HNWContract Law, Elder Care Law

signing a contract• A contract signed by an incapacitated person is generally voidable by the incapacitated party, meaning they can terminate it at any reasonable time and not be in breach of contract.
• However, a fair and reasonable contract entered without actual knowledge or reasonable signs of the incapacity will be upheld unless the incapacitated party returns the competent party to their original position, meaning reimbursing them for actual economic loss, defeats the right of the incapacitated person to void the contract.

Discussion About Contractual Liability of a Disabled Person

In one case I read, an incapacitated person sought to avoid a mortgage she signed in connection with improvements made on her home.
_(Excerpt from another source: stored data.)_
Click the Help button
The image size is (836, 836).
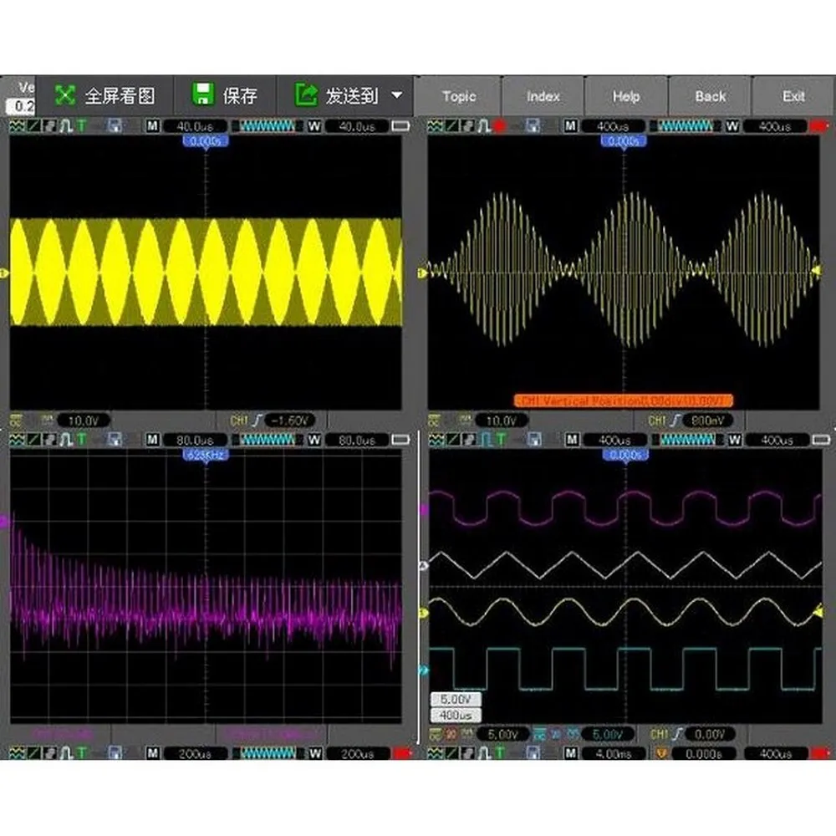click(x=626, y=96)
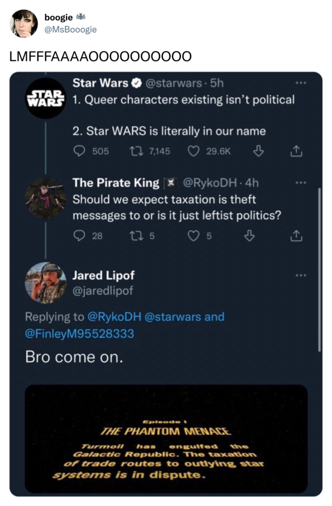
Task: Open the @FinleyM95528333 mention link
Action: [x=80, y=334]
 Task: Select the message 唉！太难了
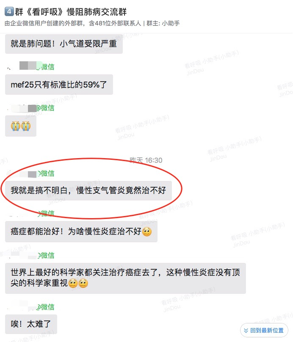pyautogui.click(x=31, y=324)
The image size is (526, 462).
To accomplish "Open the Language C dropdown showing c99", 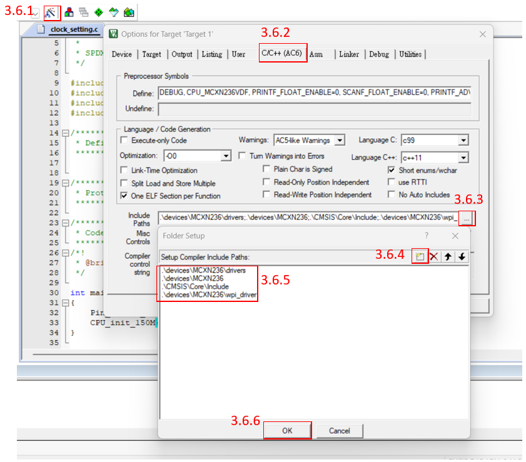I will click(x=463, y=141).
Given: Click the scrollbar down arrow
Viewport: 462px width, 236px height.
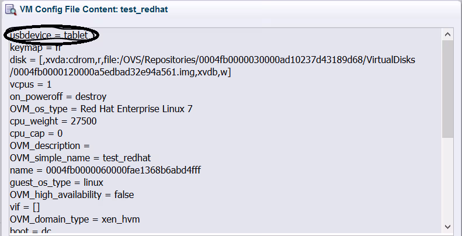Looking at the screenshot, I should (x=447, y=225).
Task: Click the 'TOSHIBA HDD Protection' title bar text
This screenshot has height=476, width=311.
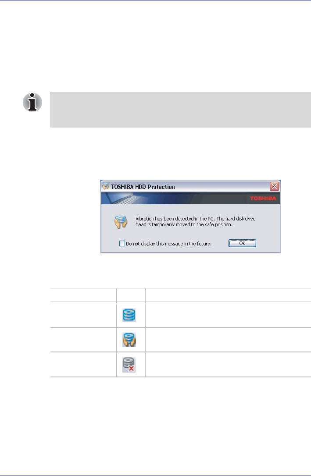Action: [143, 187]
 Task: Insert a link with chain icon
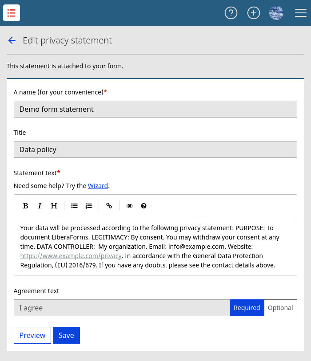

The court held that because the improvements were made, the amount paid for the improvements was fair, and the documents were executed without knowledge of the incapacity to the contractor, she “may not have the mortgage voided unless she [was] prepared to make the plaintiff whole by paying off the debt.”

Therefore, a contract with an incapacitated person is voidable by the incapacitated party, unless it was made on fair terms, without knowledge of the incapacitated, and consideration was given to the incapacitated party.

To discuss your NJ contract, please contact Fredrick P. Niemann, Esq. toll-free at (855) 376-5291 or email him at Please ask us about our video conferencing or telephone consultations if you are unable to come to our office.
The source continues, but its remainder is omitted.